Why do this though?

It's like if someone was trying to "trap" search crawlers back in the early 2000s.

Seems counterproductive

Because of bots that don't respect ROBOTS.txt .

If you want an AI bot to crawl your website while you pay for that bandwidth then you wont use the tool.

If bandwidth cost is a concern the maybe you should reconsider how you publish your site.

Like, what if you actually post something that gains traction, is it going to bankrupt you or something?

It's not just financial, you're taking up a lot of bandwidth, resources etc.

It's not just some light bump in traffic. It's a headache that shouldn't need to be dealt with if they would respect ROBOTS.txt. Quite simple really.

search crawlers used to bring people TO your site llm boots are used to keep people OUT of your site, because knowledge is indexed and distributed by corporations.

So if your site is dependent on ads, and since the only way for people to see those ads is coming to your site, then yes, you lose.

If your site exists to share information, then the information gets disseminated, whether via LLM or some browser, it doesn't make a difference to me

Those are not the only two options.

Why are you presenting the latter option as if it were mainstream? It's such a small percentage of use cases that it probably isn't even a rounding error.
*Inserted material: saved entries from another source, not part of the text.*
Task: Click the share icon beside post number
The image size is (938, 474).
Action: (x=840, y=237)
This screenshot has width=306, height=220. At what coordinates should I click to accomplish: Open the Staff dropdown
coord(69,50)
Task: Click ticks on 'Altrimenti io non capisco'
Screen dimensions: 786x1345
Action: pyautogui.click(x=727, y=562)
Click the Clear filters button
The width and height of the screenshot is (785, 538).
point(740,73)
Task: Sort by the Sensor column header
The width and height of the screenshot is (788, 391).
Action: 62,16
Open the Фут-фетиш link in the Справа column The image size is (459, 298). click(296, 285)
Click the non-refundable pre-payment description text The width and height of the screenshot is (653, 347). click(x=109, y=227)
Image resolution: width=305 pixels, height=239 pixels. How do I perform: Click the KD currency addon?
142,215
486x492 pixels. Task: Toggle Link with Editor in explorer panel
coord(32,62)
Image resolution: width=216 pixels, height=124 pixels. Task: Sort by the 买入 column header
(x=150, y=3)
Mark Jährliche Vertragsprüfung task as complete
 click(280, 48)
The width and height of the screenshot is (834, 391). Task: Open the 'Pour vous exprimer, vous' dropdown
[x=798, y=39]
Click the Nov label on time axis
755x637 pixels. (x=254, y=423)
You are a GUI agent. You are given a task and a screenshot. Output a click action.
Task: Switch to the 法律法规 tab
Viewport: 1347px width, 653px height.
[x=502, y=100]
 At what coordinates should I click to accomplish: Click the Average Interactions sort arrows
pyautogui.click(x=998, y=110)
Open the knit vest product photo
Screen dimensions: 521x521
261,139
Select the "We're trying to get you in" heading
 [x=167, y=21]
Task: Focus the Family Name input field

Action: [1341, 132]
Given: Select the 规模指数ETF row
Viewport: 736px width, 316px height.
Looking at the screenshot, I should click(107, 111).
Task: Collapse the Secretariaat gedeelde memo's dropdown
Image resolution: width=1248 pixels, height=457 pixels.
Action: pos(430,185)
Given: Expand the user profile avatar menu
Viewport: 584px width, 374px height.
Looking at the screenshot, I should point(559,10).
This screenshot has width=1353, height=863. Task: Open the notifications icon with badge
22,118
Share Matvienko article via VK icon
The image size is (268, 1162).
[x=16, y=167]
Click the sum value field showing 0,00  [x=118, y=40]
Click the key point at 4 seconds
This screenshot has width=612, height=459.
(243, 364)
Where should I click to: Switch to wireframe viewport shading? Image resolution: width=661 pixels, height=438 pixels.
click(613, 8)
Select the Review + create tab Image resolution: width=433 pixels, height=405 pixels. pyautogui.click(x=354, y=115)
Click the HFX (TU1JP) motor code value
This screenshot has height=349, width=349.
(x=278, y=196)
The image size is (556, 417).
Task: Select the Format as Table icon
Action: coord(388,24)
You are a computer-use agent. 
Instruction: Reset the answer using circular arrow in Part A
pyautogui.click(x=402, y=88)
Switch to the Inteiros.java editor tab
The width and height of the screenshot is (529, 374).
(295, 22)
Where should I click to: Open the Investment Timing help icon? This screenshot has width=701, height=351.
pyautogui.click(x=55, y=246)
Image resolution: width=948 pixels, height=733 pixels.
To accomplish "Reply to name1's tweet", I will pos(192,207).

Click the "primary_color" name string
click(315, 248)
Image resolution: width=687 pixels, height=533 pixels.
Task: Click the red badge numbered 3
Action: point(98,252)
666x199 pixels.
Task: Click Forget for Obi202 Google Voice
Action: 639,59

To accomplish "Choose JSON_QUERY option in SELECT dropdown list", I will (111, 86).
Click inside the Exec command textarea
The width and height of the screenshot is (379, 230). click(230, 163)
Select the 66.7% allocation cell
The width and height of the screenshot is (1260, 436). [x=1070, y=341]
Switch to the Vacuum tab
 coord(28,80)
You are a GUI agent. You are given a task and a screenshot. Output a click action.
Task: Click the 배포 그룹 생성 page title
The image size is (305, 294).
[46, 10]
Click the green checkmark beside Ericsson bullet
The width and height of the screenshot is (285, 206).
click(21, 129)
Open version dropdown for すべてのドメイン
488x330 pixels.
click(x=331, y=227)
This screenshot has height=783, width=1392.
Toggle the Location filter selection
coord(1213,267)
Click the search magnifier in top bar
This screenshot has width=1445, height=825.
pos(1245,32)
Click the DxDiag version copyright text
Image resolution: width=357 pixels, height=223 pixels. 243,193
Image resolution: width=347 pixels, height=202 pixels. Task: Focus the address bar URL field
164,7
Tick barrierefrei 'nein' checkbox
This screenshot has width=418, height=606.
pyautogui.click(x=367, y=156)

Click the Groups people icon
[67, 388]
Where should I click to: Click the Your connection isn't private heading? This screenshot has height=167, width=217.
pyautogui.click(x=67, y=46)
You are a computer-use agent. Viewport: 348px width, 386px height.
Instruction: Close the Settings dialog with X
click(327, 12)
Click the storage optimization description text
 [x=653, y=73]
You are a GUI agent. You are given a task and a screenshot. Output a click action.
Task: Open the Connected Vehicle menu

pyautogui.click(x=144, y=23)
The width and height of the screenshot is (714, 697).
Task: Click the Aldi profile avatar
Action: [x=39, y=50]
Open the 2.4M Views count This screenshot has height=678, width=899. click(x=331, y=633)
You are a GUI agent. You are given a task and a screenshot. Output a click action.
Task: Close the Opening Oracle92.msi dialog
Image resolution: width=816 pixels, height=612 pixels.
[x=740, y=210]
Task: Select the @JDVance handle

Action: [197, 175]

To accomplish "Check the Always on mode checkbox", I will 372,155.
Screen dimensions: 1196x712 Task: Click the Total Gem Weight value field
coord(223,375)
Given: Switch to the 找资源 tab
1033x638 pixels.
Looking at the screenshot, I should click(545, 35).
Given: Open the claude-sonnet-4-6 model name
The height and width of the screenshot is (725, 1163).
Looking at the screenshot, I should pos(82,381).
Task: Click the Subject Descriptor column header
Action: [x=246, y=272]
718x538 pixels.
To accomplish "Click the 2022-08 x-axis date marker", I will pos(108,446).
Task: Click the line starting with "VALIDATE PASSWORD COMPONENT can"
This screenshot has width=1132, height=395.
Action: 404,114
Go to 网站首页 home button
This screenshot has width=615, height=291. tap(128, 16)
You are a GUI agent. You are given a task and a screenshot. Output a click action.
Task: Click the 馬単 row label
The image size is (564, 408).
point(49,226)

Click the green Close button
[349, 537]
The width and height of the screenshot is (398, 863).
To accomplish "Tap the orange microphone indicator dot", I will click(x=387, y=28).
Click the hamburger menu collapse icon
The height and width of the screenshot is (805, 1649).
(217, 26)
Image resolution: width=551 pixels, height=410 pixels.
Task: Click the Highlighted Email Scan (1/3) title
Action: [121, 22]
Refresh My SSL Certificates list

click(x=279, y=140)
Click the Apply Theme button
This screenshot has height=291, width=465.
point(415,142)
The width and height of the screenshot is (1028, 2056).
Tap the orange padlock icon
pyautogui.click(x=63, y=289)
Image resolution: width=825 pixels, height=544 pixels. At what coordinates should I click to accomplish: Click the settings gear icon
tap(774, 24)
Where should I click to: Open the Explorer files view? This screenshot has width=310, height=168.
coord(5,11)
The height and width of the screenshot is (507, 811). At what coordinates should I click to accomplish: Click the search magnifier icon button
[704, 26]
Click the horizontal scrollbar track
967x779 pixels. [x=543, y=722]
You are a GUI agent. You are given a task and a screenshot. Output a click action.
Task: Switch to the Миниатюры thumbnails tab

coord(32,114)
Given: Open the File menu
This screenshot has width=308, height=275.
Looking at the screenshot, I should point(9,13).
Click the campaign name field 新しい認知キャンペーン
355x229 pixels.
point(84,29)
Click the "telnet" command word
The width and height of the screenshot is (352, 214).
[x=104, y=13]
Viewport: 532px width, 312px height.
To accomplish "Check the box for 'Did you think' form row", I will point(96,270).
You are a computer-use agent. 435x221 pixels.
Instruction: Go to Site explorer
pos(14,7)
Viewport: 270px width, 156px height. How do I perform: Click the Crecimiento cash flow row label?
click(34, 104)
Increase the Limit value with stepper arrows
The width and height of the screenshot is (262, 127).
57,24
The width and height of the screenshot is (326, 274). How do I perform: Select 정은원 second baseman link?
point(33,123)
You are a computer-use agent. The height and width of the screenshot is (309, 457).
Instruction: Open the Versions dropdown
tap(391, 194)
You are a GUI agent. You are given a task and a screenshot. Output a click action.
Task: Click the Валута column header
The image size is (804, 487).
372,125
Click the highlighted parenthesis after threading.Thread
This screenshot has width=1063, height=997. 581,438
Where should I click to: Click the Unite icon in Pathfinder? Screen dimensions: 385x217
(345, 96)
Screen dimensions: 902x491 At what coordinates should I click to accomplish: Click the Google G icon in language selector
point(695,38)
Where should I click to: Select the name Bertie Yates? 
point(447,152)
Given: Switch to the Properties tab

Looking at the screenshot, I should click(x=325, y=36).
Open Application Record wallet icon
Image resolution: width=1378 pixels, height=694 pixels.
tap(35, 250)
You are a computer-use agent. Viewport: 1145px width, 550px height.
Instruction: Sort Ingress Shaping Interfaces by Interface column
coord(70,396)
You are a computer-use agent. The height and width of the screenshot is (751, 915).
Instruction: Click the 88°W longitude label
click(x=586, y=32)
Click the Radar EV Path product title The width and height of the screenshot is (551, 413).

People who want to disseminate information also want the credit.

I'd still like to know why you are presenting this false dichotomy. What reason do you have for presenting a use case that has fractions of a percentage as if it were a standard use case? What is your motivation behind this?

My only motivation is that it pains me to see smart capable people working on insignificant problems.

Maybe I don't understand the problem as well as I should, and I'm open to hearing what it is you think that I'm missing.

But from my perspective, this is a solution for a non-problem, which in my eyes is a problem itself.

You misunderstand: I am asking what is your motivation for presenting a 0.0001% use case as a 50% use case.

The use case you present is so small it can be ignored as an option, yet you present it as the only other option.

> People who want to disseminate information also want the credit.

This is psychological projection.

> This is psychological projection.

You don't know what that means.

In any case, people who want to disseminate information with credit can do so without standing up a blog (any place that allows posting of comments, such as Reddit, HN, etc).

In the context of this discussion, we're talking about site owners; people who put up a blog.

You don't get attribution for your work if it merely feeds into it's training data

That assumes the AI bots are scraping for training data and not simple retrieval/ RAG (which would likely provide attribution)

Web crawlers didn’t routinely take down public resources or use the scraped info to generate facsimiles that people are still having ethical debates over. Its presence didn’t even register and it was indexing that helped them. It isn’t remotely the same thing.

https://www.libraryjournal.com/story/ai-bots-swarm-library-c...

AI bots must've taken down that link you shared, it won't load :/

And search crawlers/results have been producing snippets that prevent users from clicking to the source for well over a decade.

Edit: it loaded. I don't see how the problem isn't simply solved by an off the shelf solution like cloud flare. In the real world, you wouldn't open up a space/location if you couldn't handle the throughput. Why should online spaces/locations get special treatment?

Why should everyone else pay the price for VC-funded, private companies? They should incur the cost.

This is no different than saying “robbers aren’t causing any problems, you just need to lock your doors, buy and set up sensors on every point of potential ingress, and pay a monthly cost for an alarm system. That’s on you.”